_What is needed_:
Every line of the data should be retyped with no difference from the original.

Dataset below:

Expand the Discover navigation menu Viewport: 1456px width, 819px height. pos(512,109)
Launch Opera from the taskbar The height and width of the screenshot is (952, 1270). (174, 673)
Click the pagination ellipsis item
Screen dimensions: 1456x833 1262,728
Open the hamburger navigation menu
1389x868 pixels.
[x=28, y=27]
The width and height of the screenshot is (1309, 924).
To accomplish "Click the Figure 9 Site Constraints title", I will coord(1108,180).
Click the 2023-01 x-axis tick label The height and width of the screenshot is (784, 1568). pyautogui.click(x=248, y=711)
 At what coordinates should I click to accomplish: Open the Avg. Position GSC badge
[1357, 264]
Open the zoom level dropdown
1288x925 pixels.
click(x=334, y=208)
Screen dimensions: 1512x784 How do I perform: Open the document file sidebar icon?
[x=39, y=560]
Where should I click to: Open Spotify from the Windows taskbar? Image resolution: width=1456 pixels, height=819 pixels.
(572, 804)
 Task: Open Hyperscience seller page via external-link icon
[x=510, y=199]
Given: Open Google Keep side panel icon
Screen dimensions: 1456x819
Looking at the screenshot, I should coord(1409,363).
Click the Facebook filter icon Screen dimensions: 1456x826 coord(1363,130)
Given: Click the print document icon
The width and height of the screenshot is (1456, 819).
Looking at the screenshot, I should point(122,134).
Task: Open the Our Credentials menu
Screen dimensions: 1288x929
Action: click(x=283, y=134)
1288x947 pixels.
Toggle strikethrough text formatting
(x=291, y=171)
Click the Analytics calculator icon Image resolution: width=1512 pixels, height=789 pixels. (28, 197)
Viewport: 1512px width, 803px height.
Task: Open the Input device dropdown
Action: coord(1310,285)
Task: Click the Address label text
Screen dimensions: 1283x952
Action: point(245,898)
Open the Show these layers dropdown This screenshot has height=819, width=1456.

End of Dataset.

_Written solution_:
Expand the Discover navigation menu Viewport: 1456px width, 819px height. pos(512,109)
Launch Opera from the taskbar The height and width of the screenshot is (952, 1270). (174, 673)
Click the pagination ellipsis item
Screen dimensions: 1456x833 1262,728
Open the hamburger navigation menu
1389x868 pixels.
[x=28, y=27]
The width and height of the screenshot is (1309, 924).
To accomplish "Click the Figure 9 Site Constraints title", I will coord(1108,180).
Click the 2023-01 x-axis tick label The height and width of the screenshot is (784, 1568). pyautogui.click(x=248, y=711)
 At what coordinates should I click to accomplish: Open the Avg. Position GSC badge
[1357, 264]
Open the zoom level dropdown
1288x925 pixels.
click(x=334, y=208)
Screen dimensions: 1512x784 How do I perform: Open the document file sidebar icon?
[x=39, y=560]
Where should I click to: Open Spotify from the Windows taskbar? Image resolution: width=1456 pixels, height=819 pixels.
(572, 804)
 Task: Open Hyperscience seller page via external-link icon
[x=510, y=199]
Given: Open Google Keep side panel icon
Screen dimensions: 1456x819
Looking at the screenshot, I should coord(1409,363).
Click the Facebook filter icon Screen dimensions: 1456x826 coord(1363,130)
Given: Click the print document icon
The width and height of the screenshot is (1456, 819).
Looking at the screenshot, I should point(122,134).
Task: Open the Our Credentials menu
Screen dimensions: 1288x929
Action: click(x=283, y=134)
1288x947 pixels.
Toggle strikethrough text formatting
(x=291, y=171)
Click the Analytics calculator icon Image resolution: width=1512 pixels, height=789 pixels. (28, 197)
Viewport: 1512px width, 803px height.
Task: Open the Input device dropdown
Action: coord(1310,285)
Task: Click the Address label text
Screen dimensions: 1283x952
Action: point(245,898)
Open the Show these layers dropdown This screenshot has height=819, width=1456.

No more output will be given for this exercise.